-- Data extracts --
╭──

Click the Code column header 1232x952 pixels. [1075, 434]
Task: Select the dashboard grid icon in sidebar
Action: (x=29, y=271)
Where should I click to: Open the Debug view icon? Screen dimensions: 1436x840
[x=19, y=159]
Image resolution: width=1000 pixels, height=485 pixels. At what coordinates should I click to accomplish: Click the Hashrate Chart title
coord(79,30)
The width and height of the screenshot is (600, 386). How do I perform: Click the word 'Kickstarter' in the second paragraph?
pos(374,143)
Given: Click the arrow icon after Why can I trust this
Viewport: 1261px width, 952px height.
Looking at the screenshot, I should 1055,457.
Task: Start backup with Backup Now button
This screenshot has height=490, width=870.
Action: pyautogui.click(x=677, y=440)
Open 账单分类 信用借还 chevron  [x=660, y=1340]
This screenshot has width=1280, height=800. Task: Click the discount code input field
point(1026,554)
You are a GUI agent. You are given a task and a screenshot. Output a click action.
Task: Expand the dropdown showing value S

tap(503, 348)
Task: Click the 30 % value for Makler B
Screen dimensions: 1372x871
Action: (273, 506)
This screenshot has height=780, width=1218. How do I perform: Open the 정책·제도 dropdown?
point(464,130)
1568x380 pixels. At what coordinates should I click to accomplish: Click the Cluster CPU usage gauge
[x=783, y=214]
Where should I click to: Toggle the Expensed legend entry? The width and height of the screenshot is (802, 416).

╰──

-- Exercise --
Full repetition needed. Write out every entry above exactly as given.

-- The answer --
Click the Code column header 1232x952 pixels. [1075, 434]
Task: Select the dashboard grid icon in sidebar
Action: (x=29, y=271)
Where should I click to: Open the Debug view icon? Screen dimensions: 1436x840
[x=19, y=159]
Image resolution: width=1000 pixels, height=485 pixels. At what coordinates should I click to accomplish: Click the Hashrate Chart title
coord(79,30)
The width and height of the screenshot is (600, 386). How do I perform: Click the word 'Kickstarter' in the second paragraph?
pos(374,143)
Given: Click the arrow icon after Why can I trust this
Viewport: 1261px width, 952px height.
Looking at the screenshot, I should 1055,457.
Task: Start backup with Backup Now button
This screenshot has height=490, width=870.
Action: pyautogui.click(x=677, y=440)
Open 账单分类 信用借还 chevron  [x=660, y=1340]
This screenshot has width=1280, height=800. Task: Click the discount code input field
point(1026,554)
You are a GUI agent. You are given a task and a screenshot. Output a click action.
Task: Expand the dropdown showing value S

tap(503, 348)
Task: Click the 30 % value for Makler B
Screen dimensions: 1372x871
Action: (273, 506)
This screenshot has height=780, width=1218. How do I perform: Open the 정책·제도 dropdown?
point(464,130)
1568x380 pixels. At what coordinates should I click to accomplish: Click the Cluster CPU usage gauge
[x=783, y=214]
Where should I click to: Toggle the Expensed legend entry? The width and height of the screenshot is (802, 416).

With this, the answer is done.